I have introverted friends, extroverted friends, and those in between. But a major difference I’ve noticed between them is that introverts tend to be the most silent of the group. Although this fact can be fairly oblivious to some, it’s fairly common for an introvert to hear, “you’re so quiet.”

Introverts enjoy their space and their quietness. They hate it when their teacher calls them out by telling them they need to speak up more. They hate it when they’re told their greatest weakness is that they’re afraid to speak.

Throughout my education and career path, I’ve been told numerous times that I need to speak out more and not remain quiet. I’ve been called on by the teacher to sit in the front of the classroom because he would assume I was afraid to talk. I often get called on by presenters because I always appear to be the quiet one in the group.

Everyone else might laugh when an introvert is called out for being quiet, but to an introvert, it’s an unwelcome invitation for conversations and to be the center of everyone’s attention. When an introvert is constantly reminded that they’re “shy” or “quiet”, they get an overwhelming urge to prove everyone wrong by pretending to be someone they’re not.

I can’t recall the amount of times I pretended to be a silly clown just to prove I wasn’t the shy introvert who was afraid to speak to people. And by the end of the day, it would exhaust me because I wasted a large amount of energy speaking to people.

So if you have an introverted friend or you’re an introvert yourself who would like to relate to your own experiences, I wanted to list some of the main points that are the reasons an introvert is quiet.

 

They Might be Overwhelmed

Like a battery, an introvert only has a certain amount of energy before they need to shut down and recharge. They might have had a long day at school or at work where they were repeatedly forced to speak to people they barely liked.
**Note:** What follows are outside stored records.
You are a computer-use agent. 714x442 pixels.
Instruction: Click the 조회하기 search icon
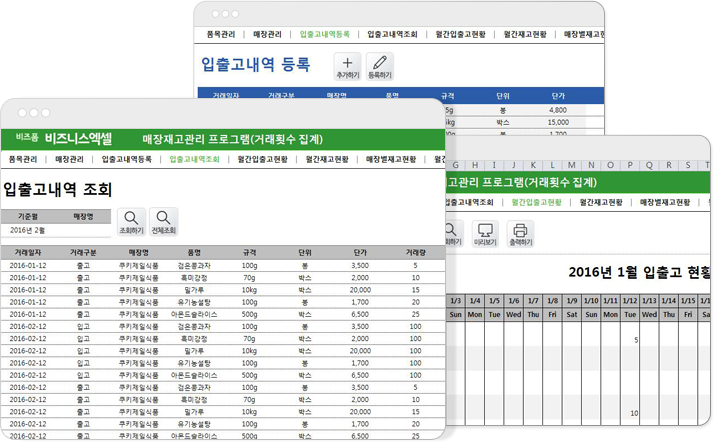point(131,220)
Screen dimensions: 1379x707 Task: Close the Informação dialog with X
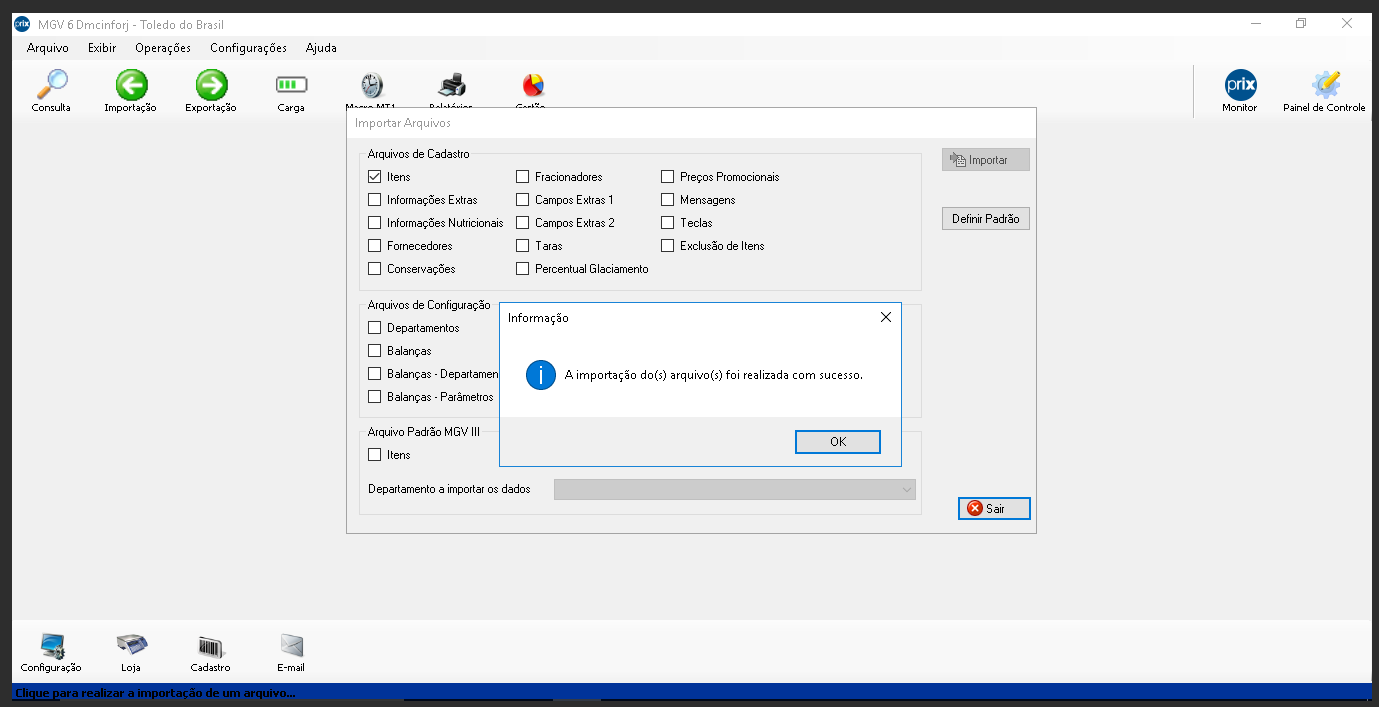(x=885, y=317)
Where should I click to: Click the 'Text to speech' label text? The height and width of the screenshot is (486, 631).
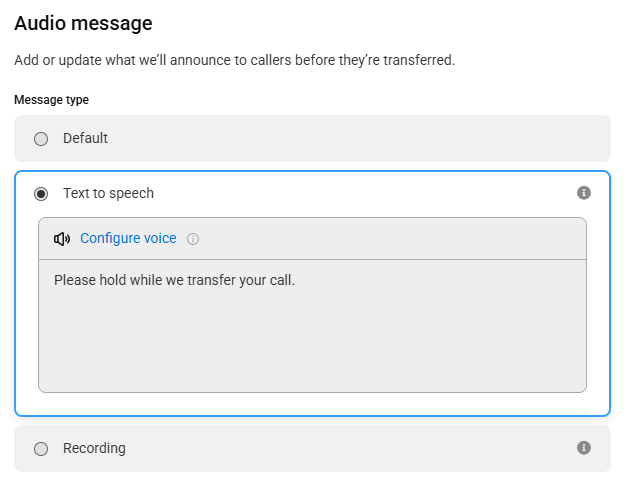108,193
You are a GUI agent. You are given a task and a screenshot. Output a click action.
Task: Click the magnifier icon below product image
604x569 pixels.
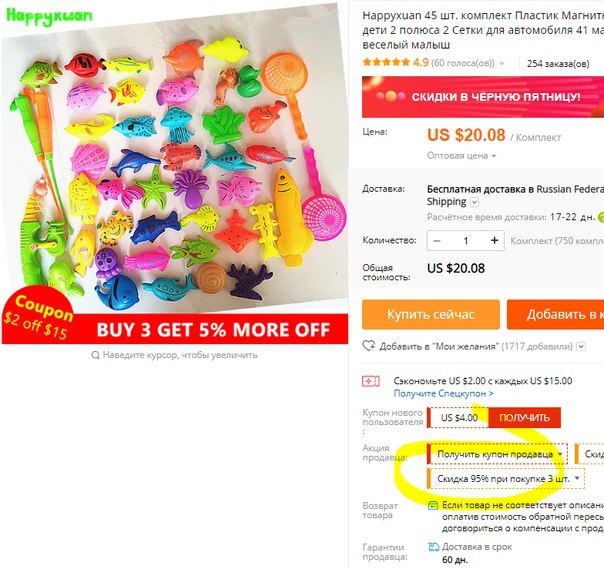(x=95, y=355)
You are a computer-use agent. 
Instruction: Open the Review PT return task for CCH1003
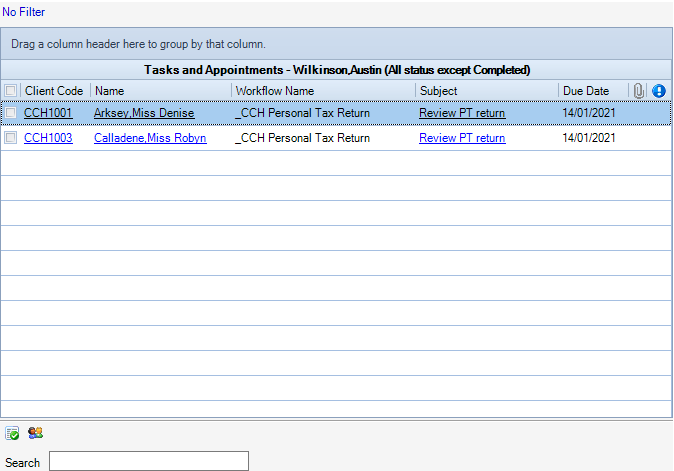[x=462, y=138]
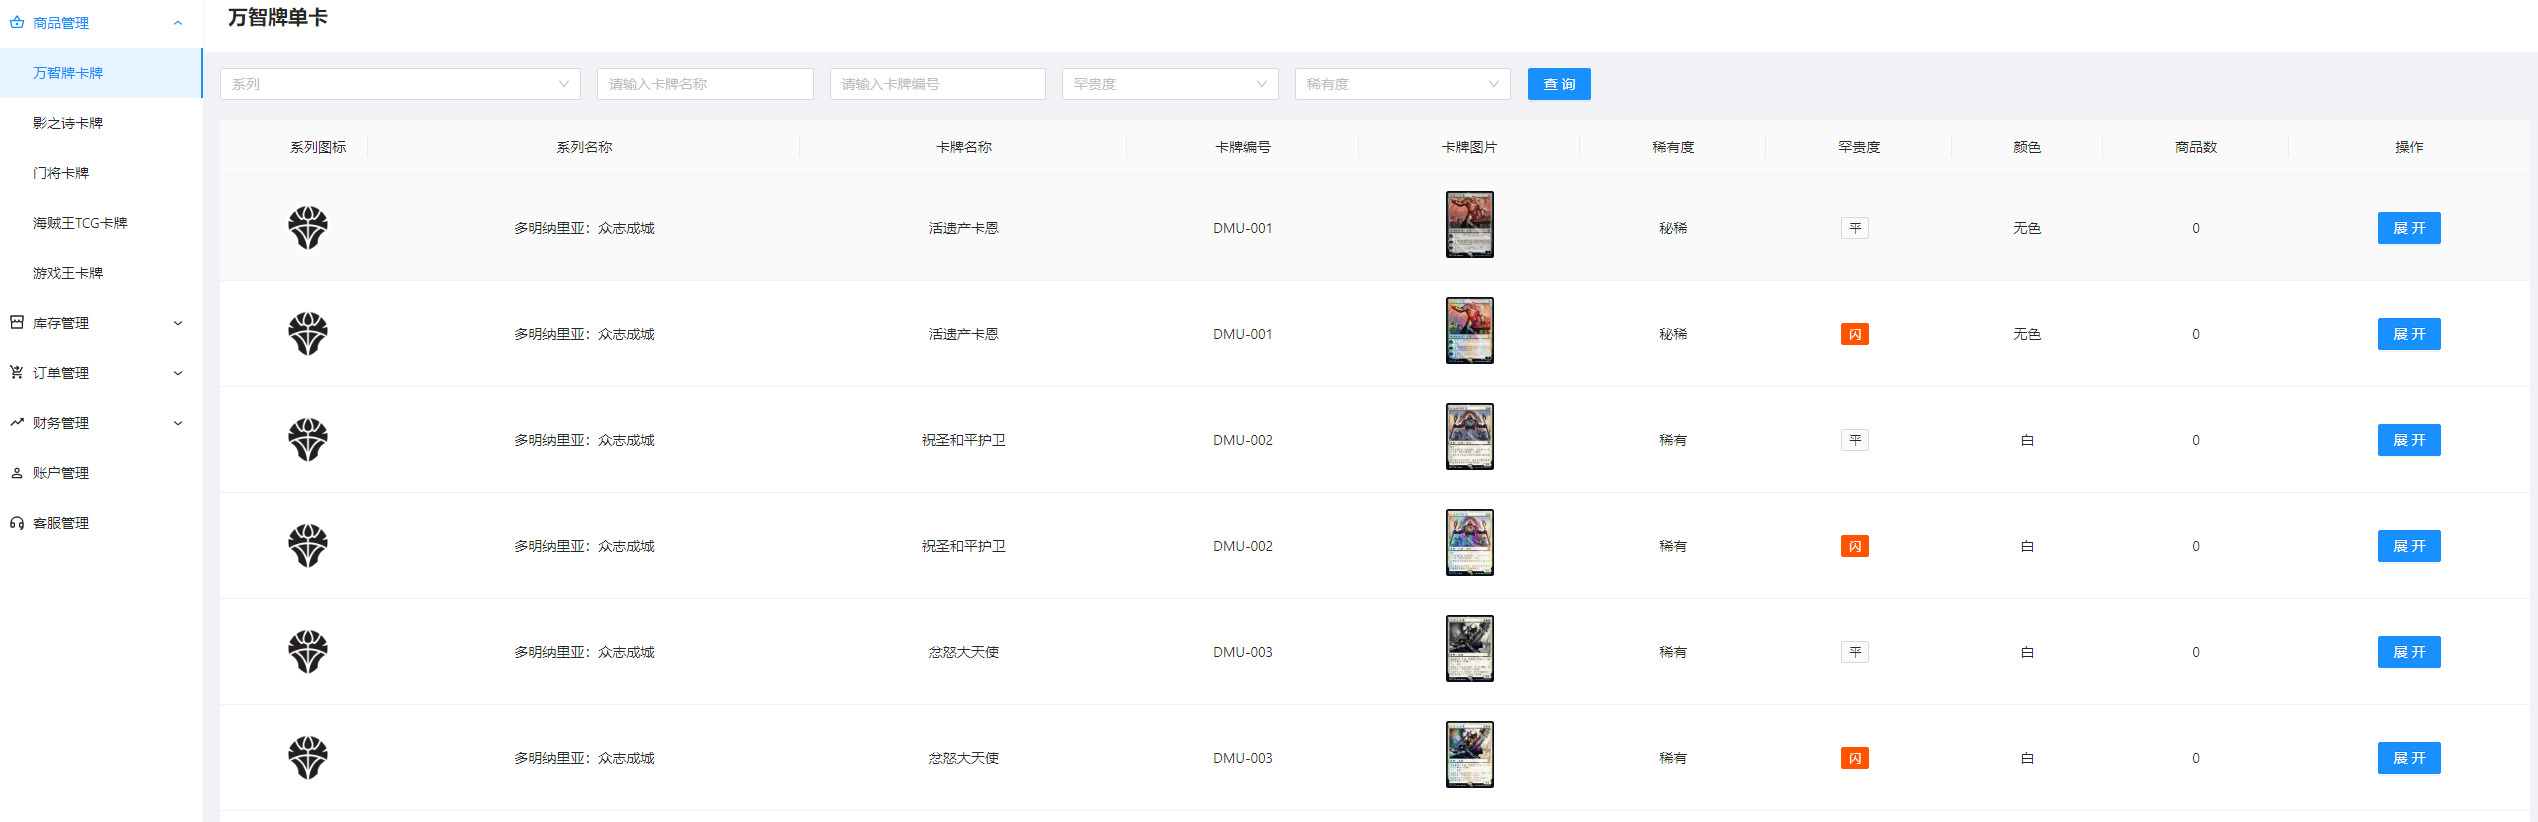Viewport: 2538px width, 822px height.
Task: Go to 游戏王卡牌 menu item
Action: [68, 273]
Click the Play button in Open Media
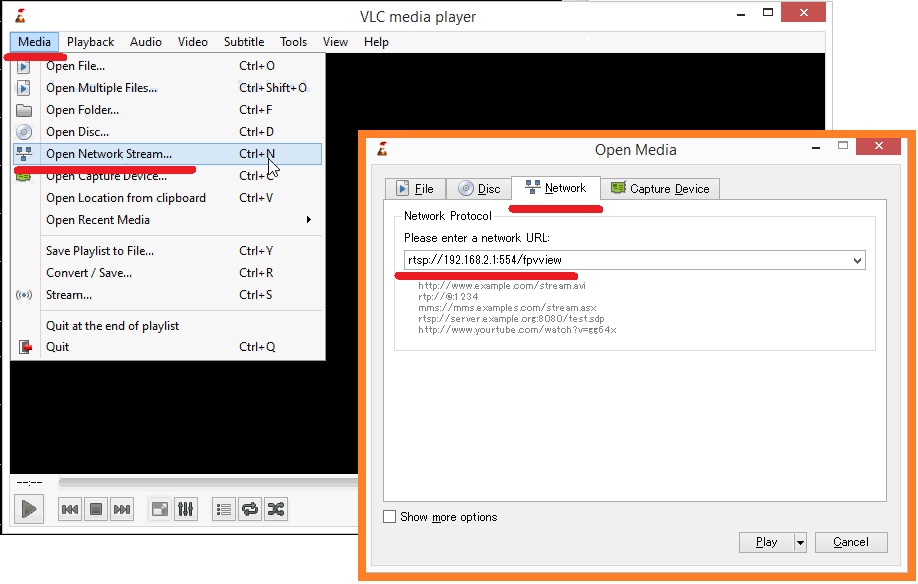 (766, 542)
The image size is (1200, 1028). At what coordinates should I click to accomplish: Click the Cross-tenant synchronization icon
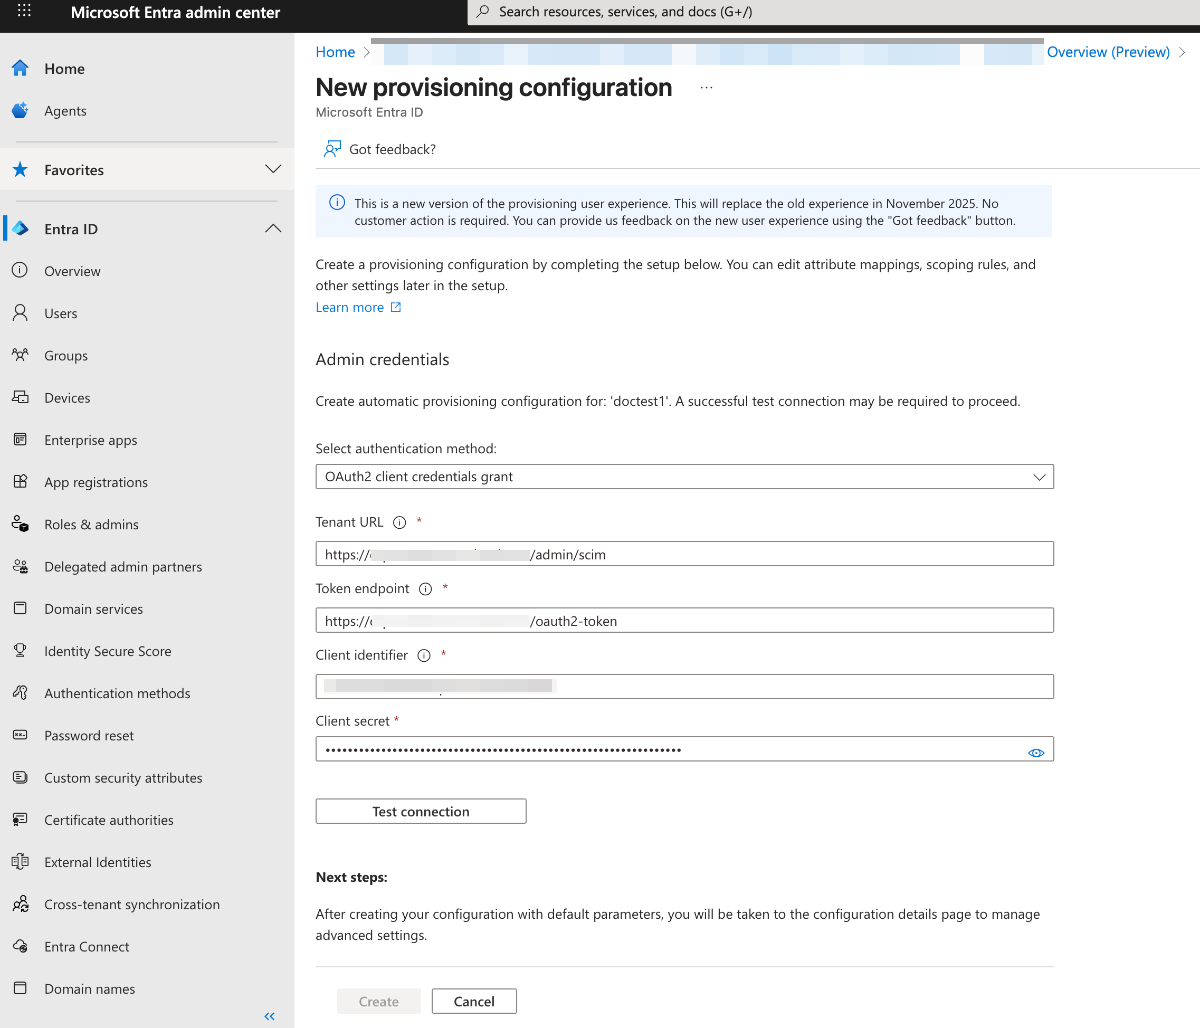coord(20,904)
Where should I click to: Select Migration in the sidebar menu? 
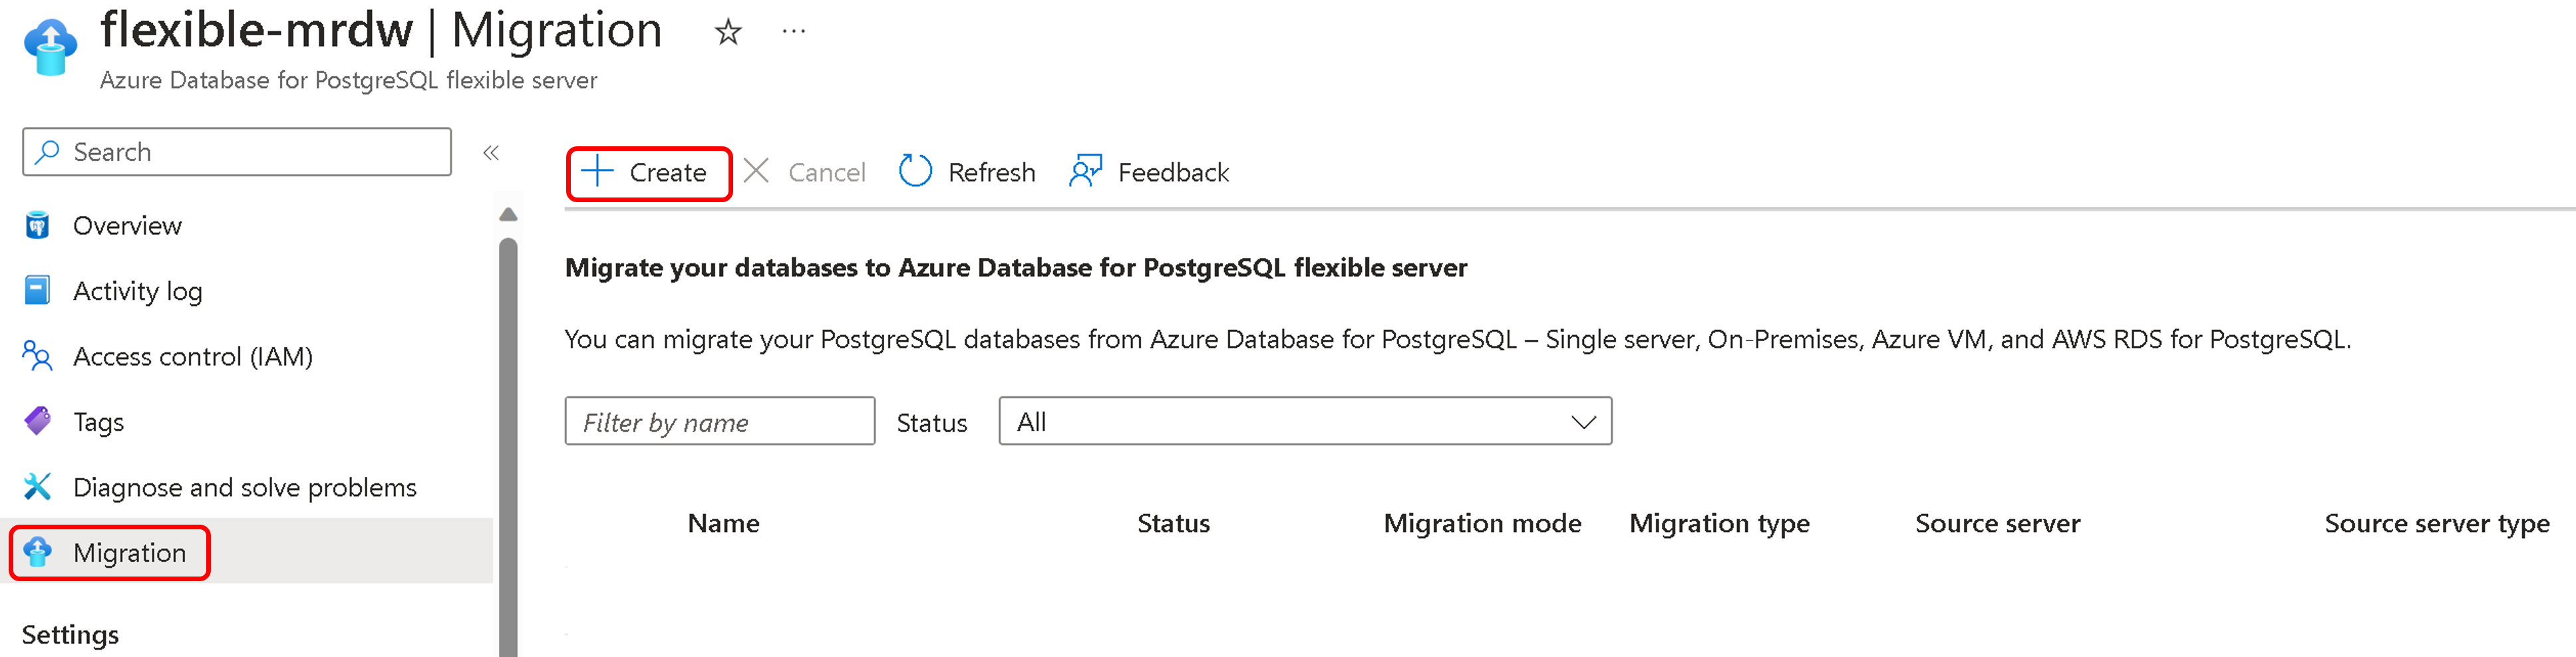[129, 553]
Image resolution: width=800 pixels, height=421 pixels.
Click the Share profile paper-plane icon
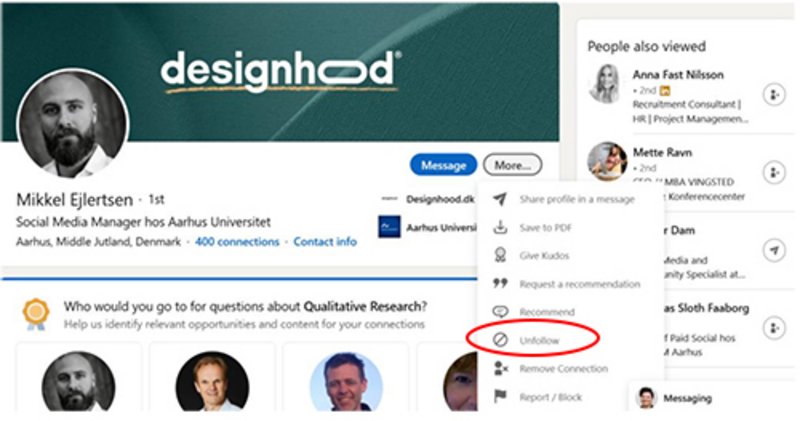point(500,199)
What usually helps an introvert recuperate is to isolate themselves for a short period of time before they’re comfortable showing their faces to the world. However, a good sign that an introvert enjoys your presence is when they’re still willing to spend time with you despite the fact they’re standing on 10% battery left.

If an introvert chooses to waste what little energy they have on you, take it as a compliment because they’re doing it FOR YOU. Rather than pin-pointing their obvious quietness and forcing them to apologize for their natural behavior, accept it and wait until they gather the energy to naturally speak without force.

 

They Might Not have a Topic to Relate With

An introvert might not be comfortable with the environment they’re in. Maybe they’re spending time with a group of people they’re not familiar with. Maybe they just arrived to a new party and they’re observing the situation for what it is.

I, for one, like to remain quiet until I get a good understanding on how people behave when I approach a new group. I like to know who are the angry people, the funny people, and the creepy ones. I like to know what kind of conversations they like to have to determine if I can relate to future topics.

One of the most annoying questions I can be asked at a party is why I’m quiet. If the music is too loud, I hate trying to speak over it. If the conversations are boring or a topic I can’t relate with such as sports, I remain quiet to either learn or observe the situation.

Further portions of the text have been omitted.